NCGA’s Budget Prevents Exploding Debt, Protects Scholarships | Eastern North Carolina Now

Publisher's Note: This post appears here courtesy of the John Locke Foundation. The author of this post is Brenee Goforth.

    North Carolina recently passed the "Coronavirus Relief Act 3.0" with Gov. Roy Cooper's signature, but it is clear from what happened that the governor did not so much approve of the budget and that he begrudgingly signed it. As JLF's Joe Coletti writes in his research brief this week:

  • Just before Labor Day, Gov. Roy Cooper signed the final bill appropriating money from North Carolina's $3.6 billion share of the Coronavirus Trust Fund. He was clearly under duress. A veto of the bill that passed with large bipartisan majorities would surely have been overridden.

    The budget recommendation that Gov. Cooper released prior to this bill looked very different from what the governor ended up signing, Coletti writes:

  • Cooper had offered his spending recommendations for the remaining federal money a week earlier.
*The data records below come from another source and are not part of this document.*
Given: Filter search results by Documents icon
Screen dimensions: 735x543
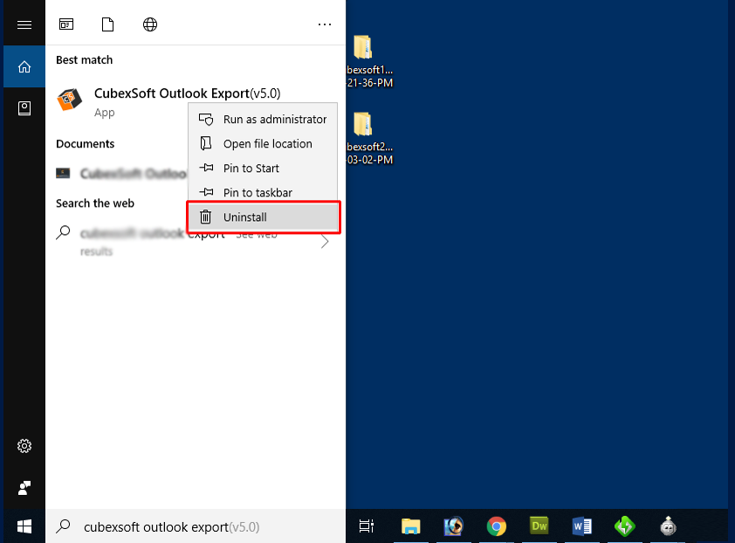Looking at the screenshot, I should (108, 24).
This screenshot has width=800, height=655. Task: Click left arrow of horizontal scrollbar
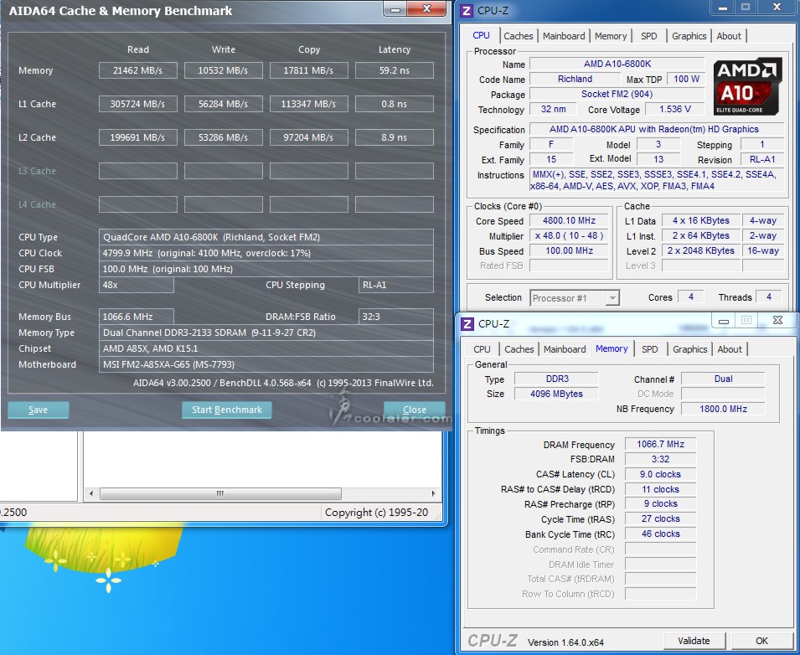click(90, 492)
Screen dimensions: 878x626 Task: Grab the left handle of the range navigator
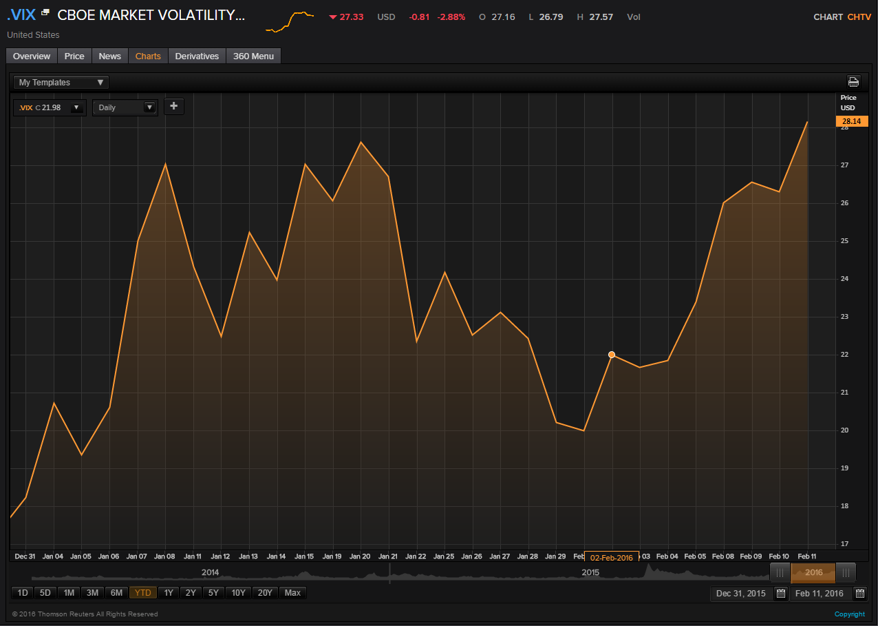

He also suggested spending the entire $1.5 billion of unreserved fund balance to cover planned appropriations and another billion dollars in new appropriations, plus expanding Medicaid while ignoring the "woodwork" potential for those already eligible to sign up, and taking on $5.3 billion in debt. Such recklessly unrealistic spending would take your breath away if the length of the last sentence had not.

    One of the most obvious areas of difference is education. Coletti explains:

  • Education funding marked the sharpest disagreement and the strongest rebuke to Cooper's priorities. Where the governor had proposed bonuses for teachers to make up for the pay raises he vetoed last year, the General Assembly provided families with $335 to offset the expense of adapting to online education, something for which schools had already received millions of dollars.
  • More pointedly, the General Assembly expanded funding and eligibility for Opportunity Scholarships and education savings accounts to help poor families pay for private school and students with disabilities receive programming impossible to provide online. Cooper had sought to limit the scholarships to those already receiving them, even though more low-income parents have sought private schools so their children could benefit from in-person instruction.